The launch of Circle’s Payments Network (CPN) enables near-instant settlement of transactions using stablecoins like USDC and EURC, reducing settlement times from days to seconds and cutting costs significantly compared to traditional systems, where fees can exceed 6%. This could disrupt legacy systems like SWIFT, benefiting banks, fintechs, and end-users with more efficient remittances, supplier payments, and payroll processing.
By involving major banks like Banco Santander, Deutsche Bank, and Standard Chartered, CPN bridges traditional finance and blockchain, encouraging regulated institutions to adopt decentralized technologies. This could accelerate mainstream acceptance of stablecoins and blockchain for institutional use, potentially reshaping financial infrastructure. CPN directly competes with established players like Ripple Payments and emerging blockchain-based solutions. Its chain-agnostic approach (supporting Ethereum, Solana, and EVM chains) and focus on compliance give it a unique edge, but it must overcome onboarding complexities and compete for market share among banks and fintechs.
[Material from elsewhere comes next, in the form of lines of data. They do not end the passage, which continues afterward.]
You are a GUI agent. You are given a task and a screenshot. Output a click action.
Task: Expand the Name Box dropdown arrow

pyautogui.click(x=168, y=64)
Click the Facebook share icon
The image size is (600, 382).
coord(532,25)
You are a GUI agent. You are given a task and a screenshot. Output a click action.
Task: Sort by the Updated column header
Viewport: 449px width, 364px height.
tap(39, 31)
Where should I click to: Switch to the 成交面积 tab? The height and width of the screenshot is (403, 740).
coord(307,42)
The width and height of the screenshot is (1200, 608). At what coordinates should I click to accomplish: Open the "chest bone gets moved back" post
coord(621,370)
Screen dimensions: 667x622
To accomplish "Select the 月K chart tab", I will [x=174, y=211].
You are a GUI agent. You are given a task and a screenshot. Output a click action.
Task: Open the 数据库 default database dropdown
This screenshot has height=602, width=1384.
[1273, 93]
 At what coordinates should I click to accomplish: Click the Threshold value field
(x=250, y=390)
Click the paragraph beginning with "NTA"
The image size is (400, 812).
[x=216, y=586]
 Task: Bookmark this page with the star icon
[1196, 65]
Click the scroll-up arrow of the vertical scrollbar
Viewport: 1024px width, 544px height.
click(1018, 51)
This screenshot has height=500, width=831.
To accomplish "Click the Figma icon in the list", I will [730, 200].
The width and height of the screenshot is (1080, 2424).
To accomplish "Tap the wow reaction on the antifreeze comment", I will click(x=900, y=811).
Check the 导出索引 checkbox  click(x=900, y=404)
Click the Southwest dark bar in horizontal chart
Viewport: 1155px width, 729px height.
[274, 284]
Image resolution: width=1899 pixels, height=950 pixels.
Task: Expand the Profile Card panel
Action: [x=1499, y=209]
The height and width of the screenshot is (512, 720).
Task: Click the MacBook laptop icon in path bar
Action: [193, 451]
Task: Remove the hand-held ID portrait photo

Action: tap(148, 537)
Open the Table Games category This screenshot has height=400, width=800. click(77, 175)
CPN’s strict eligibility standards (licensing, AML/CFT, cybersecurity) align with global regulatory demands, which could foster trust among financial institutions. However, navigating diverse regulatory environments across jurisdictions may pose challenges, especially as stablecoin oversight tightens globally. Partnerships with fintechs like dLocal, WorldRemit, and Coins.ph, and early adopters like Alfred Pay and Conduit, suggest CPN could enhance financial inclusion in regions like Latin America and Asia. Real-time, low-cost settlements could improve access to global markets for smaller players and underserved populations.
Widespread adoption depends on network scalability, interoperability, and managing risks like smart contract vulnerabilities or regulatory pushback. Additionally, reliance on stablecoins introduces exposure to their underlying stability and issuer (Circle’s) operational risks. By streamlining cross-border payments, CPN could reduce friction in global trade, lower costs for businesses, and enhance liquidity in capital markets. This may encourage further innovation in programmable money and tokenized assets, reshaping financial services.